To control Nematodes and Soil borne pests:  

The root-knot and reniform nematodes cause severe damage to papaya. In the nursery nematodes can be controlled by application of 10 gm of Multiplex Safe root (consortium of PAECILOMYCES LILACINUS + TRICHODERMA HARZIANUM) per pit and for the control of Root grub infestation Soldier (powder) 4-5 gm per pit or 4 Soldier (EPN) cadavers per pit or granular insecticides such as Phorate and Carbofuron 10 gm per plant.  

Note: To increase fruit number and size: Spray GA (Gibberlic acid) 20ppm (20mg/liter) at the flowering stage and 50ppm (50mg/liter) at the fruit forming stage.   

Management of Viral diseases:  

  • Thoroughly screen the nursery bed for the infected seedlings and rogue them carefully transplant only healthy seedlings and remove the diseased plants in the main field.  
  • Spray with insecticides to check the sucking pests such as Aphids and Thrips which are transmitters of the viral disease.   
  • Collateral hosts of the virus such as tomato, tobacco, and cucurbits should not be grown in the vicinity of papaya plantations, and Spray 1% groundnut oil to inhibit vector transmission.  
  • Weeds should be removed which may act as an additional host.  
  • Inclusion of Manganese micronutrients in the regular sprays will reduce the multiplication of Virus in the infected system and recovery of plants is observed.  
  • Integrated nutrient management supports the virus in control. Less nitrogen and more Potash.  

Harvesting Papaya 

Papayas are ready to harvest when they are fully ripe. The skin will be yellow-orange and the flesh will be soft. Papayas can be harvested by cutting them from the tree. They can be eaten fresh or stored in the refrigerator for a few days. 

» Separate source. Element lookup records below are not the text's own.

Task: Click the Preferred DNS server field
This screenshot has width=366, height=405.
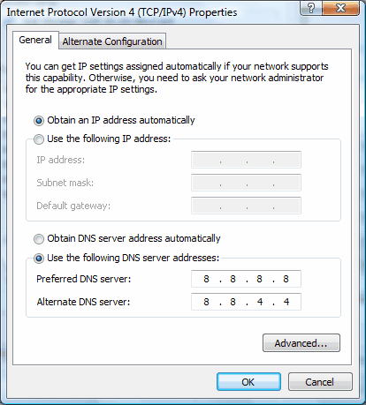Action: pos(246,279)
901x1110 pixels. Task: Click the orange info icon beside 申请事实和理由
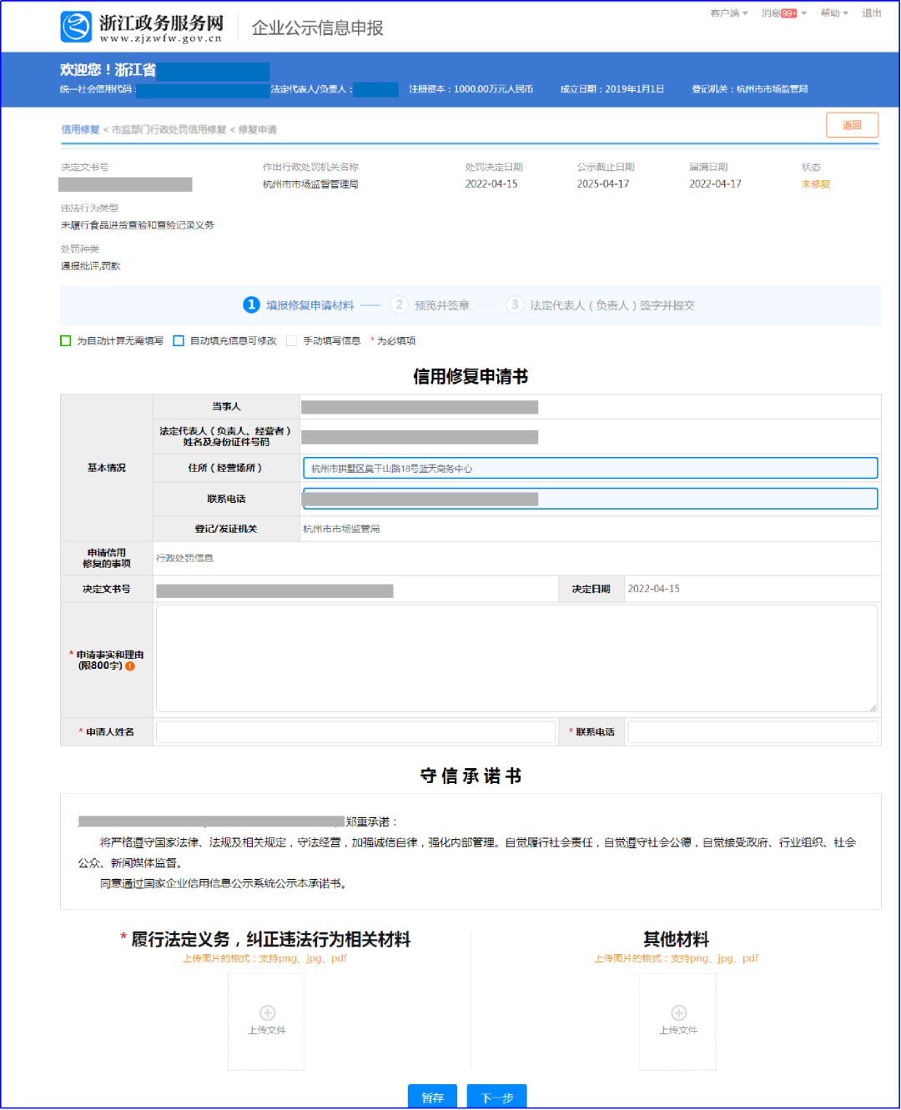click(129, 666)
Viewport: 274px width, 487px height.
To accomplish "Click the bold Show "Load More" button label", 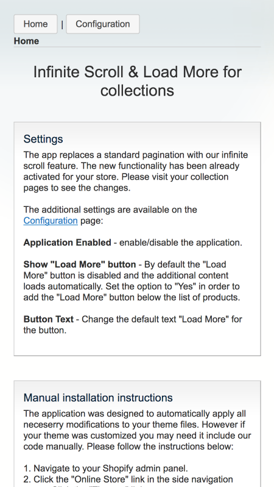I will point(80,264).
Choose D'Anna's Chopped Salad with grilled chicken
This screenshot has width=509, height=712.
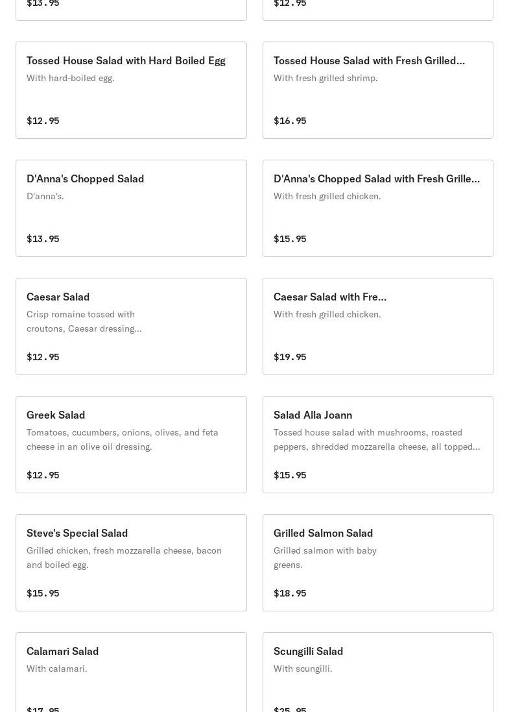[x=376, y=179]
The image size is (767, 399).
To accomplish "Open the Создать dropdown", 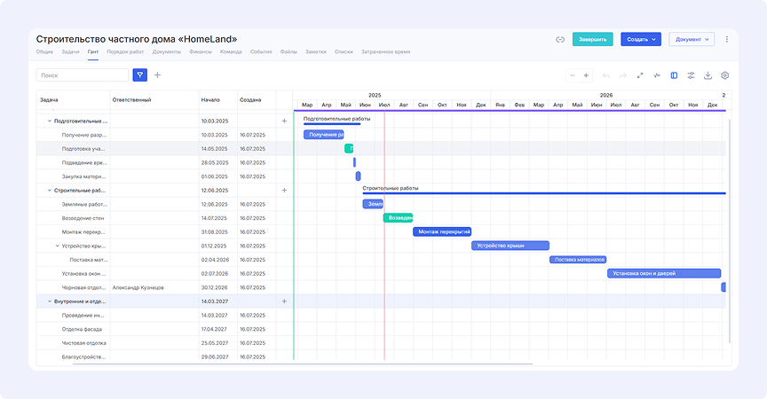I will click(641, 40).
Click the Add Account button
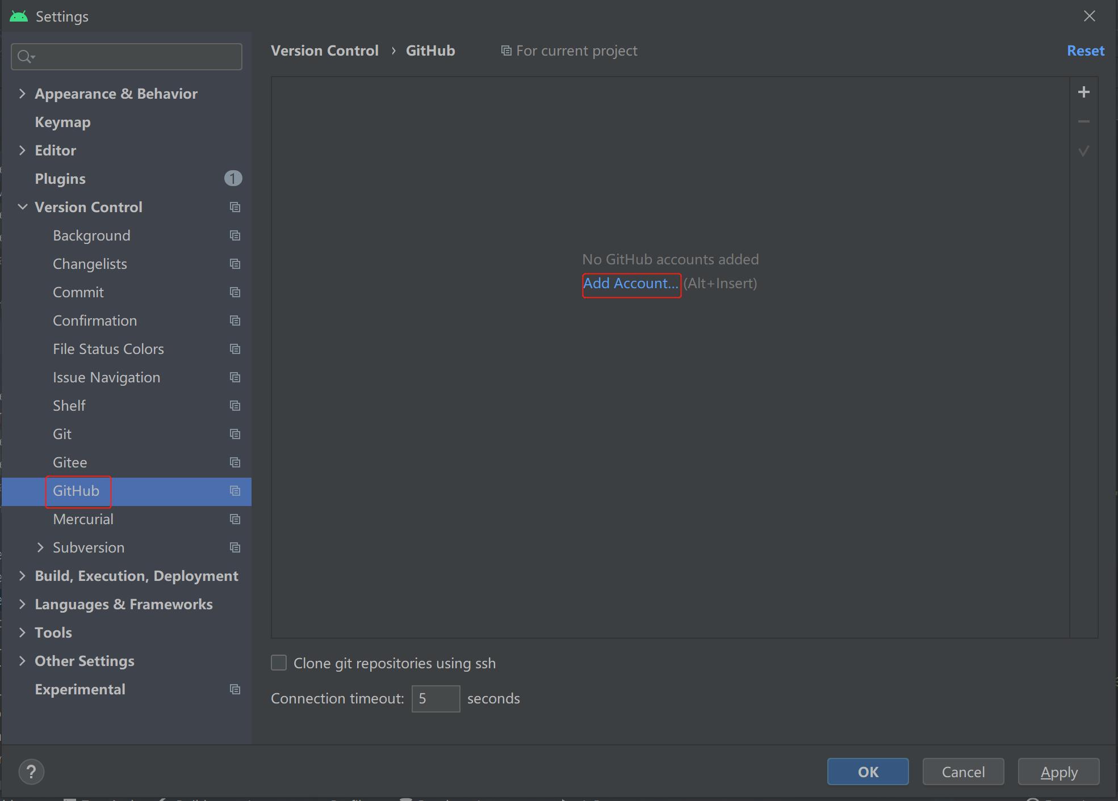 point(631,283)
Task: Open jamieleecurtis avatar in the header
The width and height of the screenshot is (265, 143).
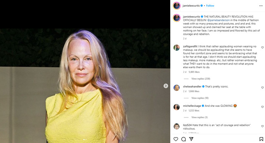Action: (x=176, y=6)
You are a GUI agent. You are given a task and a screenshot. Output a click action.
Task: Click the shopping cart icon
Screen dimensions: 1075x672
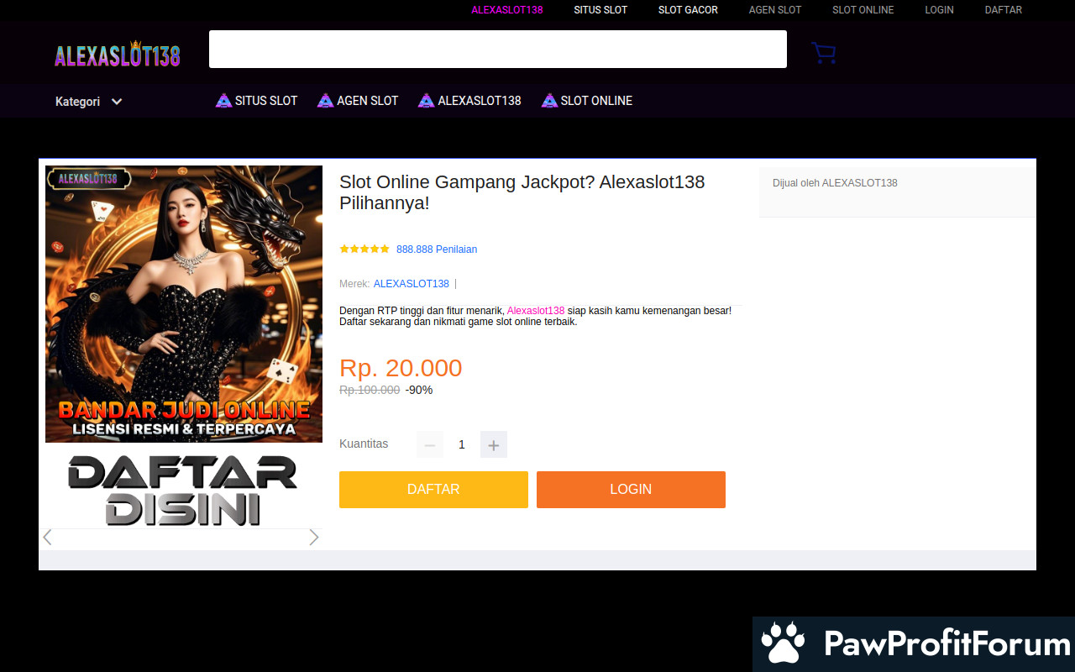click(823, 53)
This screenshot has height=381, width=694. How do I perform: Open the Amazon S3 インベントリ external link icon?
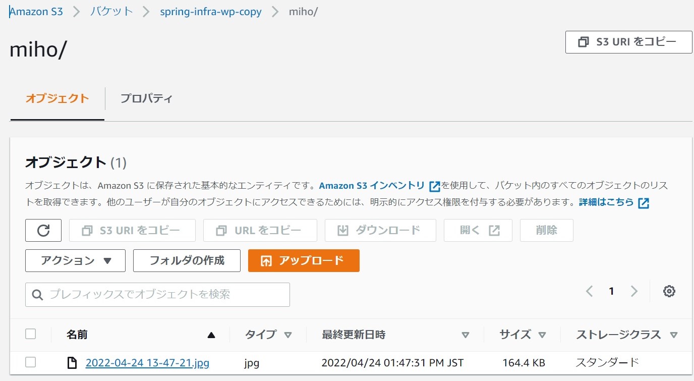[x=434, y=186]
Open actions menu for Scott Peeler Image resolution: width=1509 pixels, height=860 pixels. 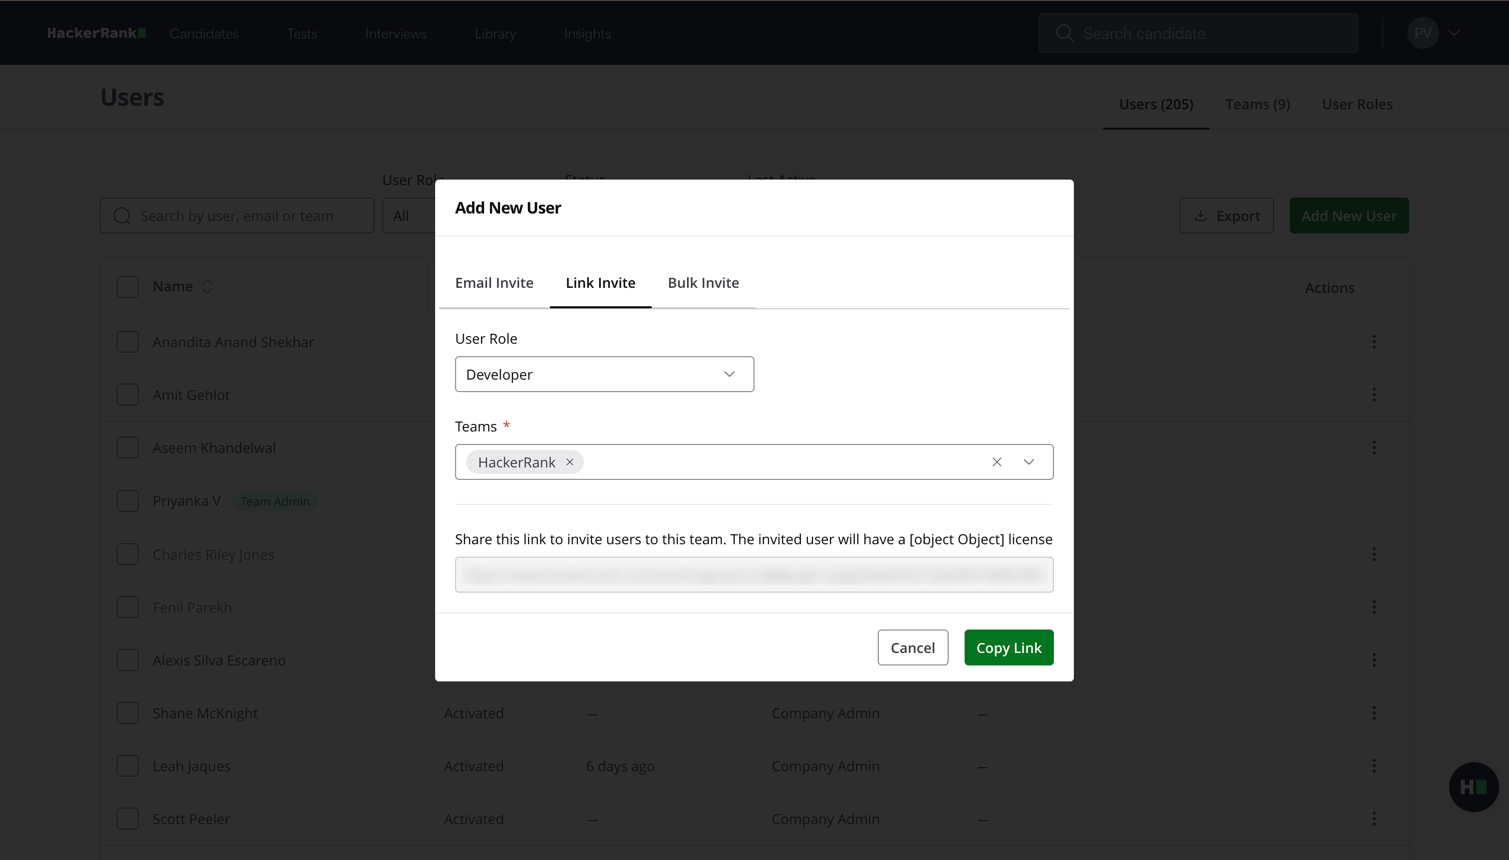point(1374,819)
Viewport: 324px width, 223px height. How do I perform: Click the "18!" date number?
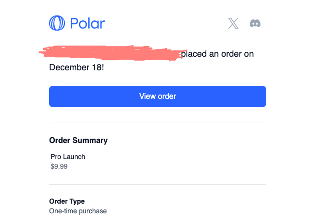(x=97, y=67)
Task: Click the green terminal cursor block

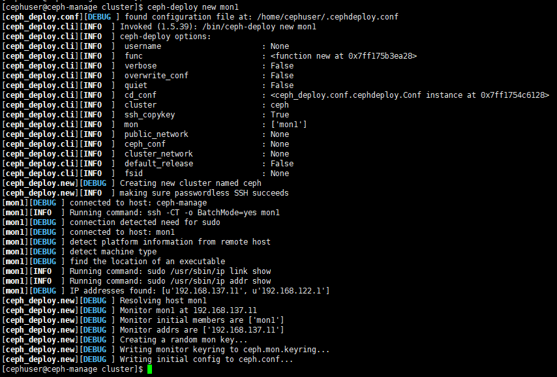Action: click(149, 369)
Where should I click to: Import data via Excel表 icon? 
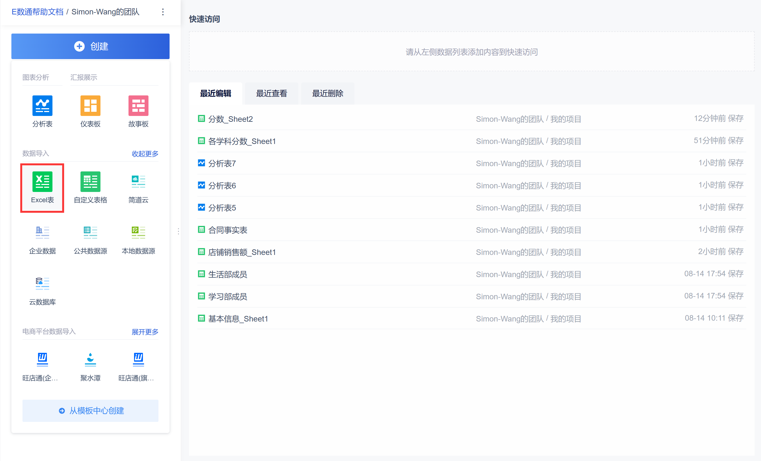tap(42, 182)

Papaya is a delicious and nutritious fruit that is easy to grow. It is a good source of vitamins, minerals, and antioxidants. Papaya has several health benefits, including improved digestion, boosted immunity, cancer prevention, heart health, and improved skin health. If you are looking for a healthy and delicious fruit to add to your diet, papaya is a great choice.